The trouble is, planes have an outsize impact on climate change – being responsible for 2.5 percent of global carbon dioxide emissions as of 2019.

So there’s growing pressure on the aviation industry to fly planes using a clean alternative to fossil fuels. Thankfully, sustainable aviation fuel (SAF) is starting to be taken more seriously.

What is sustainable aviation fuel?

Though chemically similar to conventional fossil jet fuel, SAF is produced from sources such as biofuel and is said to be capable of cutting the carbon footprint of airlines by up to 80 percent.

Common examples of SAF sources include cooking oil, paper and textiles, and even food. In other words, a lot of the waste that we produce can be converted into SAF.

There are four main technologies used to produce SAF. The Oil-to-Jet Fuels (OTJ) process is considered to be the most advanced in terms of commercial readiness, and involves the conversion of biomass feeds such as vegetable oils through heat and hydrogen pressure.

Regarding the other options, the Gas-to-Jet Fuels (GTJ) process draws on plant sources as well as agricultural and municipal waste, which then go through gasification and further conversion into SAF. And then you have the processes of Alcohol-to-Jet Fuels (ATJ) and Sugars-to-Jet Fuels (STJ), which are based on biomass-derived alcohols and various other sugars.

The trend towards sustainability in the air

Interest in using SAF has been building for some time. In 2010, KLM became the world’s first airline to operate a commercial flight using sustainable biofuel.

We have seen an increasing number of airlines move to blend SAF with jet fuel since then, including Singapore Airlines, based on an announcement just this month. Moreover, United Airlines succeeded in operating its first passenger plane using 100 percent SAF in December, showing there is no operational difference between SAF and conventional aviation fuel.

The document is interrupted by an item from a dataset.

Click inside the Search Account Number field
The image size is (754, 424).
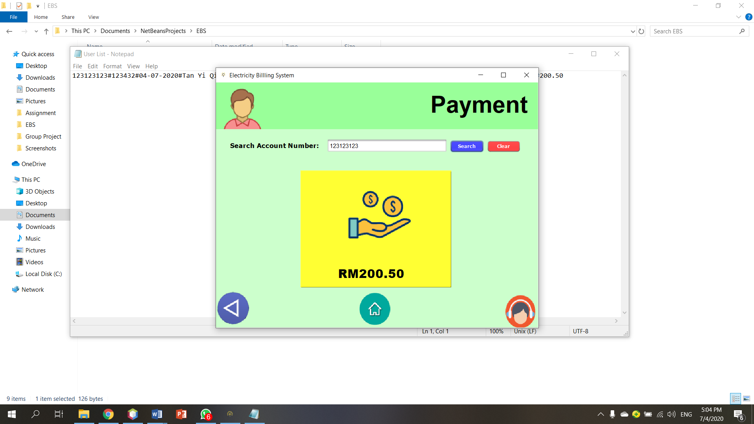pos(387,145)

Changing regulations also mean there is increasing pressure to make use of SAF. European Union rules will ensure all flights leaving European airports have to use at least 2 percent SAF by 2025 – and that portion will increase to 63 percent by 2050. Moreover, with the U.S. boosting incentives to increase the production of SAF to at least 3 billion gallons (11 billion liters) per year by 2030, Boeing is committed to making sure that all the commercial airplanes it delivers will be certified to fly on 100 percent SAF within the same time frame.

Rising above the turbulence

By 2019, 13 million gallons (49 million liters) of SAF helped power planes, but that was just 0.01 percent of global aviation fuel. The main obstacle has been the cost of SAF, which can be four or five times more expensive than conventional aviation fuel.

But in addition to government incentives and regulations, conventional aviation fuel has been under pressure due to rising oil prices – and that’s a particularly pressing issue for trading companies because air cargo demand actually increased 6.9 percent last year compared to before the pandemic in 2019.

Broadly speaking, trading companies can also help to lower biofuel costs by supporting related supply chains and Samsung C&T is paying attention to the rising business opportunities in this area. Aside from SAF, Samsung C&T has been active in the general area of biofuels. We also previously addressed the company’s interest in turning waste into energy by trading wood pellets. In addition, Samsung C&T has been working with energy companies that develop biofuel solutions.